Изредка он выходил на улицу и однажды увидел, что город занят чужими, а к стенкам домов жмутся перепуганные люди, и лишь лавочники и спекулянты, раздобыв хорошие аусвайсы и отнеся сальце куда надо, ходят с достоинством и с надеждой на будущее. Потом до домика на Лукьяновке донесся треск расстрелов со стороны соседней Куреневки, из глубоких яров, и с той стороны, с Дарницы, где был лагерь для военнопленных. Александр Алексеевич ходил к лагерю искать Шурку, но еще за полверсты полицай в хорошем пиджаке с профессорского плеча и с белой повязкой остановил Александра Алексеевича и дал ему сапогом под зад, попутно пообещав искоренить всякую интеллигенцию, которая ходит по улицам и бормочет непонятно что. Потом к Александру Алексеевичу, который исчерпал запасы картошки и капусты в погребе и сильно голодал, приехал его давний знакомый, тоже из хорошей семьи, очень жалевший Александра Алексеевича за то, что тот так опустился при Советской власти, женившись на батрацкой дочери и обзаведясь горластыми конопушными детьми. Знакомый был в сопровождении двух немцев культурного облика, но в военном. Александру Алексеевичу, как бывшему Доминиани, предложили высокий пост при коменданте, особый паек и обещали дать квартиру на Печерске. Новой власти был очень нужен человек с фамилией, которую многие помнили в городе, слывущий честным и порядочным, с биографией страдальца. Такого человека можно, как флажок, выставлять на крыше управы, чтоб видели издалека поутру…

Офицеры вышли из дома на Лукьяновке со строго-презрительными лицами, как будто заложив за щеки огурцы, а знакомый в штатском, вытирая лицо, кричал громко: «Сумасшедший, сумасшедший!..»

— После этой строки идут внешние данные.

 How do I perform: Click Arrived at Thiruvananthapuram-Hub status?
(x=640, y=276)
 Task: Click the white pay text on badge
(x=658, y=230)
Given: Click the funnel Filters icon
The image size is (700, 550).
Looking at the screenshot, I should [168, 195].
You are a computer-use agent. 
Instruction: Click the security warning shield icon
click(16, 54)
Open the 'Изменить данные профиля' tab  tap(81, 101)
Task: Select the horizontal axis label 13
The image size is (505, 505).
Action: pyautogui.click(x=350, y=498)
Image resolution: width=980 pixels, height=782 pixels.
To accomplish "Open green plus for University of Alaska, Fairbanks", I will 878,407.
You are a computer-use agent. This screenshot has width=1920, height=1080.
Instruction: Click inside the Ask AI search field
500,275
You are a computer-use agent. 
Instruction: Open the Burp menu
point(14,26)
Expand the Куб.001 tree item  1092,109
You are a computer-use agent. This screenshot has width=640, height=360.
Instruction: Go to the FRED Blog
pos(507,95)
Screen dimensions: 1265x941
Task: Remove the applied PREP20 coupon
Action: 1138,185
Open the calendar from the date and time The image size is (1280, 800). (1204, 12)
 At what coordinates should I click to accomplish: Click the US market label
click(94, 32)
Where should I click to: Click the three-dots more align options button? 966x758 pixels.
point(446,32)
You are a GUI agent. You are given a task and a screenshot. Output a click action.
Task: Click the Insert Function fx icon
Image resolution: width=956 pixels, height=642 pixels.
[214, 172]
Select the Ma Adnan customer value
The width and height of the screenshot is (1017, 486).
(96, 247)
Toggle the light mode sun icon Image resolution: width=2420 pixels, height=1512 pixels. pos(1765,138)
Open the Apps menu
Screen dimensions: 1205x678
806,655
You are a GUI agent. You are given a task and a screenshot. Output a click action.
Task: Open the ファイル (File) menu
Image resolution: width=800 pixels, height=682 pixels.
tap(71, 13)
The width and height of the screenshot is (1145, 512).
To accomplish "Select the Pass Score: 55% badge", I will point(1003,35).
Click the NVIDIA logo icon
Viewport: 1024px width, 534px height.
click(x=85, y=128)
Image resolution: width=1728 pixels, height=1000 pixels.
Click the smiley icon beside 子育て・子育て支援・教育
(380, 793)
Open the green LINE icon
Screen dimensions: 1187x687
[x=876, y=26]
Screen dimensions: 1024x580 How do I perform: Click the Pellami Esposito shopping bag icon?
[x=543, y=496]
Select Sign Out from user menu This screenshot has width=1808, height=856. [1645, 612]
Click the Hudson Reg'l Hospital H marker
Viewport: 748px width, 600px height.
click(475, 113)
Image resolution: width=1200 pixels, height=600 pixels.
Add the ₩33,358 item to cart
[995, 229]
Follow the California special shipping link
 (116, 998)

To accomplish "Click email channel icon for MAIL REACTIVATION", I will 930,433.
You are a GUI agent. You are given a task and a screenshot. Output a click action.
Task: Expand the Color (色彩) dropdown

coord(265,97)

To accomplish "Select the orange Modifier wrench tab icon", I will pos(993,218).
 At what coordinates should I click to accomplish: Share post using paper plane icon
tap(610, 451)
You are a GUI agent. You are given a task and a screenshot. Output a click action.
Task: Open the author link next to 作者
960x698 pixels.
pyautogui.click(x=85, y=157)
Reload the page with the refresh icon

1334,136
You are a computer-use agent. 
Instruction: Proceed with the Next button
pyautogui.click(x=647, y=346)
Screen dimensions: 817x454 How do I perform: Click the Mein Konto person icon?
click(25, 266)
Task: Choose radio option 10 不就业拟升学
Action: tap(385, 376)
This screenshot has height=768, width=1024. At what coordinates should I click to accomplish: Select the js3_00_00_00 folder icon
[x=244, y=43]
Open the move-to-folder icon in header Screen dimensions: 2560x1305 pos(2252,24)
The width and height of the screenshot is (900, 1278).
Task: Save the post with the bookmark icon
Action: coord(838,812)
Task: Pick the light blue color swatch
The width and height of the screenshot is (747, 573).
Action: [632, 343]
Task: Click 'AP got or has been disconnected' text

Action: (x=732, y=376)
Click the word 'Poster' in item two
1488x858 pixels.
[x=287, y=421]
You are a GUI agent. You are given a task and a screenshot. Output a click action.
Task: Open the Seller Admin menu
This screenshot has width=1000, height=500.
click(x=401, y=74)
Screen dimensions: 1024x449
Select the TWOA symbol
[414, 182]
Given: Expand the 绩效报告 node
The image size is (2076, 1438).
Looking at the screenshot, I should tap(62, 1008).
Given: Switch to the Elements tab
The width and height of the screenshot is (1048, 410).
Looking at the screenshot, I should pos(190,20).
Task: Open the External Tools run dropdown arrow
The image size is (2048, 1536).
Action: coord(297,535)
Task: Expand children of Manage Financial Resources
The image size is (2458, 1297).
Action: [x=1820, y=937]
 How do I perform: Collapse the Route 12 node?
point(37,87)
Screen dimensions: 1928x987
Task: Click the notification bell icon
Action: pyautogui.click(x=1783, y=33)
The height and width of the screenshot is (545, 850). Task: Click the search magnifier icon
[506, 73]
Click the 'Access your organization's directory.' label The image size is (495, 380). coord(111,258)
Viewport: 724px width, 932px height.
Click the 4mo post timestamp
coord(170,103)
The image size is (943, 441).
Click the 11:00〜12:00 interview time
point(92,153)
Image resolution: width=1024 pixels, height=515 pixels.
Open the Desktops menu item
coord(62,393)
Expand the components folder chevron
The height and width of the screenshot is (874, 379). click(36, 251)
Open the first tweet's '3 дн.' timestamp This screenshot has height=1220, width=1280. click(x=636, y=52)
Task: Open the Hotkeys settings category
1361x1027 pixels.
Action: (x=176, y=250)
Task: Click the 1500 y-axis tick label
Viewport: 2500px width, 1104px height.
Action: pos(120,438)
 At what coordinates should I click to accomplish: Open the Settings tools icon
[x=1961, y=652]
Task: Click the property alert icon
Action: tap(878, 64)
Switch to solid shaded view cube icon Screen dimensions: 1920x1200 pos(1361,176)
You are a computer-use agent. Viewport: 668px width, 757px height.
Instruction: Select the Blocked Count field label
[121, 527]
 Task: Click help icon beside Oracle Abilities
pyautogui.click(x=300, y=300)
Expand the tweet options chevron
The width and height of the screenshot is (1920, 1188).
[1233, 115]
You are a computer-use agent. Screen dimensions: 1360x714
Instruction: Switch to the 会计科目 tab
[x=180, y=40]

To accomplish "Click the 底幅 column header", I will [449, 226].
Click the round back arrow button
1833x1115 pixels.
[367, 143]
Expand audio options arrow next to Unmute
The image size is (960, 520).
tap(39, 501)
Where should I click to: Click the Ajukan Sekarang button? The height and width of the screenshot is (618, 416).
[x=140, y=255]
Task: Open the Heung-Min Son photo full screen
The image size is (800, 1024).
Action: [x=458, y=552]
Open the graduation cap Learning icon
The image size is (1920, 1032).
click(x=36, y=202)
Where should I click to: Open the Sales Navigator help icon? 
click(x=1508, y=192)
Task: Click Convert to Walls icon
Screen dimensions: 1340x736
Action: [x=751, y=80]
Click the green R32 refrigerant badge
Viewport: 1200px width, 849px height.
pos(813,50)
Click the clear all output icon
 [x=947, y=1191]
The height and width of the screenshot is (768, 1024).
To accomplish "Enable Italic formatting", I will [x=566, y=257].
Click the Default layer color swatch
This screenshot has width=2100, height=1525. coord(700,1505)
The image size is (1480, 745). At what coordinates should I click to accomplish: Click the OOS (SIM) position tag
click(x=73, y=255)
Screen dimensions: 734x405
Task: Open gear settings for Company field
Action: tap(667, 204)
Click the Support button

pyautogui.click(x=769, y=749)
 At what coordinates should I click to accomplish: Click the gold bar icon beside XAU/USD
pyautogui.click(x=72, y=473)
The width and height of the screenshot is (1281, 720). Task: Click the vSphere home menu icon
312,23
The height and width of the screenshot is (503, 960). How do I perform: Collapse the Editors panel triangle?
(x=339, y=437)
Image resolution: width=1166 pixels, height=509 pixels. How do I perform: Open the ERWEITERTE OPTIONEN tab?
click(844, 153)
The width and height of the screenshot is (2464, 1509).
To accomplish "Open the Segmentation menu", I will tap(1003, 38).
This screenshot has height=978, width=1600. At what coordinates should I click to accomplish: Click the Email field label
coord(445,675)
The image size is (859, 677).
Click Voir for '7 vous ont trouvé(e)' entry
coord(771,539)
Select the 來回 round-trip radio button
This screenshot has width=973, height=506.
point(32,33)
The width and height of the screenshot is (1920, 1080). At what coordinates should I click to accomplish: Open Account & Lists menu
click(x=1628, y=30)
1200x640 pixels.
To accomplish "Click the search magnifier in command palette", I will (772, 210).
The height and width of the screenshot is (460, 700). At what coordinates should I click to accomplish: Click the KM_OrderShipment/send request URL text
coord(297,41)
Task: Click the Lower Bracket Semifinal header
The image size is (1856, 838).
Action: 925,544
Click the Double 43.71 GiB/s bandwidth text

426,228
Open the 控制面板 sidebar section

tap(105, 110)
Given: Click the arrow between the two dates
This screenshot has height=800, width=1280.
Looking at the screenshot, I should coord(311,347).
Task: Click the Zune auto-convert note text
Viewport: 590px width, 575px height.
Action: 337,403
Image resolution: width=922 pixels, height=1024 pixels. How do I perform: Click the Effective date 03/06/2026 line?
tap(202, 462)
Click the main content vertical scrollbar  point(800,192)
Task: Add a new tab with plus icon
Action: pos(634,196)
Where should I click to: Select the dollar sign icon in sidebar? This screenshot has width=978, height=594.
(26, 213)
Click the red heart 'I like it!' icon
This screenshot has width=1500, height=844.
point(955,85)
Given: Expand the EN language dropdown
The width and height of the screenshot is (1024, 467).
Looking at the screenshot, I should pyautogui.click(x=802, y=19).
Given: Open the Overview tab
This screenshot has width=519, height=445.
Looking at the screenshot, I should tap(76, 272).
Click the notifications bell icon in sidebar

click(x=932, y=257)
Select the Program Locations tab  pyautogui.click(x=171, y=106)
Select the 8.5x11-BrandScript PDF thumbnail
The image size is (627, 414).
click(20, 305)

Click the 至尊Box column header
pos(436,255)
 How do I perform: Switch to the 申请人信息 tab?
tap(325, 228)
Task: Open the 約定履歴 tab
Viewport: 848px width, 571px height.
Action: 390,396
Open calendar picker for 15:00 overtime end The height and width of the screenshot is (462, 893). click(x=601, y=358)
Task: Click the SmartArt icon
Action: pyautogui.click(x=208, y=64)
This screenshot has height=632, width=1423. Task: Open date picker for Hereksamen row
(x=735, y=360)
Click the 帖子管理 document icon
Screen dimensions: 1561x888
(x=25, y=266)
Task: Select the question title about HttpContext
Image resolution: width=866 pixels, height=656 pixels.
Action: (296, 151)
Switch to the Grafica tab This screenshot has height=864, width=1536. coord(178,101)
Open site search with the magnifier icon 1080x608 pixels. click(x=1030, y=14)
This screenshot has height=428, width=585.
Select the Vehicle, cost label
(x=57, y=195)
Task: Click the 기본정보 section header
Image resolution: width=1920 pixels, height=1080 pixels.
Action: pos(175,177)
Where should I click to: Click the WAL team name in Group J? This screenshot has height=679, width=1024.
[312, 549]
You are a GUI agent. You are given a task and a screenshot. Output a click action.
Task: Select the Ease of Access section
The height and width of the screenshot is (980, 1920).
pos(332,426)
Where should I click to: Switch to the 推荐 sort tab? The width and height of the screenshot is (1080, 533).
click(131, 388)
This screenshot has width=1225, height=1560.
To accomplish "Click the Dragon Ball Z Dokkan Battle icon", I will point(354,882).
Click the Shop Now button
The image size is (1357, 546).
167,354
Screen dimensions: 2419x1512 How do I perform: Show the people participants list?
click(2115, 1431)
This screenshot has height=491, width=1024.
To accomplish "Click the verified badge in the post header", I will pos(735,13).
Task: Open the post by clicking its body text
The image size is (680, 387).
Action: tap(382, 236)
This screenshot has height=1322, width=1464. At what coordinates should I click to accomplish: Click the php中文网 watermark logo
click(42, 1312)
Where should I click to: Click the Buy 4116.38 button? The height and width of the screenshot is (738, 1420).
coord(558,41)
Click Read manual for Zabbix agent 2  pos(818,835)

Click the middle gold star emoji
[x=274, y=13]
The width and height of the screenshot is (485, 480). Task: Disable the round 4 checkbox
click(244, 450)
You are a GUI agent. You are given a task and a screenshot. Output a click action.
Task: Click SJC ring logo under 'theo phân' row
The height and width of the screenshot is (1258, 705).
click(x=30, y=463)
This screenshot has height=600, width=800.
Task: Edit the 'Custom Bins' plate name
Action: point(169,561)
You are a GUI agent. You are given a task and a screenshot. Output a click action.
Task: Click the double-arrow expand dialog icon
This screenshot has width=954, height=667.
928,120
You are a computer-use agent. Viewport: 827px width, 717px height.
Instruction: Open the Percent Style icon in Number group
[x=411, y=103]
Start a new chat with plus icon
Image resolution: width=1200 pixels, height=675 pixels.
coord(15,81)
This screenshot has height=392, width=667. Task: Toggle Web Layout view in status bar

Это услышал один из соседей, смышленый и здоровый старикан по прозвищу Чаклун. Ему очень нравилась крепкая хатка, построенная братьями Даны из чернобыльского леса, и хорошо обработанный и унавоженный огород, который теперь пустовал, а мог бы озолотить при правильном использовании, учитывая цены на рынке и здоровый подход властей к частному элементу. Чаклун понял, что Доминиани, который мог взлететь очень высоко и перед которым он на всякий случай снимал шляпу, новой власти не принял. Крик «сумасшедший» многое подсказал умному Чаклуну, он несколько раз посетил голодающего соседа, который не получал даже иждивенческого пайка и совсем опустился, провел с ним несколько откровенных бесед, а потом Чаклун, подсобрав оккупационное марки и завернув в холстину натур-продукт, сало и мед, навестил ведомство Рыковского — гарнизонного врача при коменданте города Киева. Чаклун нес с собой также заявление. Через несколько дней Александра Алексеевича увезли на телеге в сопровождении санитара и полицейского в Кирилловскую больницу — «дурдом», находившийся неподалеку, в бывшем монастыре, близ старой церкви, которую обновлял когда-то Врубель. Он и в самом деле был похож на сумасшедшего, старший Доминиани, худой, со светлыми, с легкой торфяной рыжеватинкой, в одну точку уставленными глазами. Пронзительность взгляда не могли скрыть даже тяжело наплывающие веки. Бывший фортификатор глядел куда-то далеко-далеко… Куда? За Подол, за Днепр с его рукавами, за черниговские и чернобыльские леса, в белые приуральские дали?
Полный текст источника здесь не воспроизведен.